**Records for locating described items:**
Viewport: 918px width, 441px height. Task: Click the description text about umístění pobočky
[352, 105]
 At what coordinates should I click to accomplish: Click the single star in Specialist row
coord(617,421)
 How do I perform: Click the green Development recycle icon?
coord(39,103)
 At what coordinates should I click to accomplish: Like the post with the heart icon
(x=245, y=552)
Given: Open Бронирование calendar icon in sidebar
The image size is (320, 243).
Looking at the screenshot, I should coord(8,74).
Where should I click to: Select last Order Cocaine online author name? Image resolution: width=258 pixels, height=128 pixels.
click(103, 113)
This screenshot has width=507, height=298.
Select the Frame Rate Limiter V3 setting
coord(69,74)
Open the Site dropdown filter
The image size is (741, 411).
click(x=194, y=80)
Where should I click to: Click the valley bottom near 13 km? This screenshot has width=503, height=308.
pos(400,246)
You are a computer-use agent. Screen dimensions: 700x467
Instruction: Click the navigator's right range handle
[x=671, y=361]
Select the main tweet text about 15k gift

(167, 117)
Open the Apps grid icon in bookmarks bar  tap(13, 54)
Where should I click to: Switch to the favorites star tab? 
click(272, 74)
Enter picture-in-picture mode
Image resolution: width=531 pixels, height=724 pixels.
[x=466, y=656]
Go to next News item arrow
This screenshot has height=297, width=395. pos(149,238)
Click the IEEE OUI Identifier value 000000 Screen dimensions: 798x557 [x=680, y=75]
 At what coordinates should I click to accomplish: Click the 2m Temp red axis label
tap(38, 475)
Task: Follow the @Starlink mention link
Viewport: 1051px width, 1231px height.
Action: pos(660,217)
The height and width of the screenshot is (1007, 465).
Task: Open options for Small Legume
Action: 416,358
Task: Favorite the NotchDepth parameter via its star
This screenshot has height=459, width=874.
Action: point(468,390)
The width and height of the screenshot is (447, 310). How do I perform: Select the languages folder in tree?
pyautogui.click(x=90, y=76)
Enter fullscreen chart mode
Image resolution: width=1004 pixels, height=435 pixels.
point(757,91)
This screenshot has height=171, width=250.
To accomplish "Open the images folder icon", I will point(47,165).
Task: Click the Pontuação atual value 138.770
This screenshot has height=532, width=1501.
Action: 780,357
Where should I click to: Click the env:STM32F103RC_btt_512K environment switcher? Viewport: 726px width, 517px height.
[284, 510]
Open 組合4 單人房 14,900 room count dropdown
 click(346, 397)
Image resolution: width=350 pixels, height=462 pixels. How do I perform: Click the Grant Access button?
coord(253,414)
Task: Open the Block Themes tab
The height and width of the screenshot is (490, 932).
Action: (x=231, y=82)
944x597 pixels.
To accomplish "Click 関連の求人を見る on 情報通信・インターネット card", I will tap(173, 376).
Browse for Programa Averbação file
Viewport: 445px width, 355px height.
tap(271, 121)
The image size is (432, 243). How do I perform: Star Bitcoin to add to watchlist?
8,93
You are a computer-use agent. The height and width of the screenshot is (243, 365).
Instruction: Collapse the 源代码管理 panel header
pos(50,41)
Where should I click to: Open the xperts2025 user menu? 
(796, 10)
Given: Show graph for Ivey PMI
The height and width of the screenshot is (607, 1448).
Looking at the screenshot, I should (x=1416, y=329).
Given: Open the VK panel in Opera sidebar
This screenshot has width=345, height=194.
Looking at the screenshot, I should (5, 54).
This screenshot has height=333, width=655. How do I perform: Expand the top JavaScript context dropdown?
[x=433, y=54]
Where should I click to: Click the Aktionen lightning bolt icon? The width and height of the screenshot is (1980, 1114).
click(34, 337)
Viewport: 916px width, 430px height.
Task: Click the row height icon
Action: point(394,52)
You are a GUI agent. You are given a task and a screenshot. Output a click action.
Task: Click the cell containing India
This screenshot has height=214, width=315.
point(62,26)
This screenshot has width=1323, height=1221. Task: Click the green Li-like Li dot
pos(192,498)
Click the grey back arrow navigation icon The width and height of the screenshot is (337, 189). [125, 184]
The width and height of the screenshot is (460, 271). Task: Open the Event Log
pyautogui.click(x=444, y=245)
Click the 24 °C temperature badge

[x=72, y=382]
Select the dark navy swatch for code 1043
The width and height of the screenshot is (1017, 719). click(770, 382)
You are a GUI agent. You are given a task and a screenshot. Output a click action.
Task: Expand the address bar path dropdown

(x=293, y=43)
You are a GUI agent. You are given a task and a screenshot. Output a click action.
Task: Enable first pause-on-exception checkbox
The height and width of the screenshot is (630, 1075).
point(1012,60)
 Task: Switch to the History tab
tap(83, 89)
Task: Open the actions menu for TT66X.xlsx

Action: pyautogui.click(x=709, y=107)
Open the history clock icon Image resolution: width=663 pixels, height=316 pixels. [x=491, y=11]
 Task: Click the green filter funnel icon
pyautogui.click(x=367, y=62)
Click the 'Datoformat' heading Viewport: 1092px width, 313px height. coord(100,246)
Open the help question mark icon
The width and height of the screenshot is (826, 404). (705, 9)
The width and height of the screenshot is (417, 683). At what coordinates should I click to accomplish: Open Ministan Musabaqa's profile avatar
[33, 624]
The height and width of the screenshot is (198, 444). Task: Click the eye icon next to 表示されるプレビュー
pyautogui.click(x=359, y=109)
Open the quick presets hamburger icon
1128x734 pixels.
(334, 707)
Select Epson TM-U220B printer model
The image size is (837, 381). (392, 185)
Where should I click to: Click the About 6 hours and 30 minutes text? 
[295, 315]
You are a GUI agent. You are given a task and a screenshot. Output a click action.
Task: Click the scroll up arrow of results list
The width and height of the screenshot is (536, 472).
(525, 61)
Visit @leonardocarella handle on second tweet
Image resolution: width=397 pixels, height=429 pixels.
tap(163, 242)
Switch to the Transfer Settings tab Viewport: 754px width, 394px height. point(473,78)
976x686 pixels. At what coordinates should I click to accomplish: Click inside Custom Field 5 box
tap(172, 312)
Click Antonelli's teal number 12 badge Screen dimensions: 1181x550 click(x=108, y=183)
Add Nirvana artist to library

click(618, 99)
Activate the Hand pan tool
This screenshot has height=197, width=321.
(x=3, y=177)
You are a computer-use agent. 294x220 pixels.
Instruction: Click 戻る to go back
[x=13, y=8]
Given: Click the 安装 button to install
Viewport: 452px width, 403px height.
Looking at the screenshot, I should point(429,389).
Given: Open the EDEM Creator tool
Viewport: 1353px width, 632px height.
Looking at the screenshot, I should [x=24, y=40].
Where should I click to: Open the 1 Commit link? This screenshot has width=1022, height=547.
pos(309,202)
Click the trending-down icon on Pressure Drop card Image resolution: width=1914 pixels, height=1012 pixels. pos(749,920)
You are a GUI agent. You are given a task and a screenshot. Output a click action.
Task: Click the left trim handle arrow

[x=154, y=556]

**Direction:** Repeat the lines of the listing from the line containing "Go to next News item arrow" to the line containing "tap(271, 121)", both included, without changes.

**Exercise answer:**
Go to next News item arrow
This screenshot has height=297, width=395. pos(149,238)
Click the IEEE OUI Identifier value 000000 Screen dimensions: 798x557 [x=680, y=75]
 At what coordinates should I click to accomplish: Click the 2m Temp red axis label
tap(38, 475)
Task: Follow the @Starlink mention link
Viewport: 1051px width, 1231px height.
Action: pos(660,217)
The height and width of the screenshot is (1007, 465).
Task: Open options for Small Legume
Action: 416,358
Task: Favorite the NotchDepth parameter via its star
This screenshot has height=459, width=874.
Action: point(468,390)
The width and height of the screenshot is (447, 310). How do I perform: Select the languages folder in tree?
pyautogui.click(x=90, y=76)
Enter fullscreen chart mode
Image resolution: width=1004 pixels, height=435 pixels.
point(757,91)
This screenshot has height=171, width=250.
To accomplish "Open the images folder icon", I will point(47,165).
Task: Click the Pontuação atual value 138.770
This screenshot has height=532, width=1501.
Action: 780,357
Where should I click to: Click the env:STM32F103RC_btt_512K environment switcher? Viewport: 726px width, 517px height.
[284, 510]
Open 組合4 單人房 14,900 room count dropdown
 click(346, 397)
Image resolution: width=350 pixels, height=462 pixels. How do I perform: Click the Grant Access button?
coord(253,414)
Task: Open the Block Themes tab
The height and width of the screenshot is (490, 932).
Action: (x=231, y=82)
944x597 pixels.
To accomplish "Click 関連の求人を見る on 情報通信・インターネット card", I will tap(173, 376).
Browse for Programa Averbação file
Viewport: 445px width, 355px height.
tap(271, 121)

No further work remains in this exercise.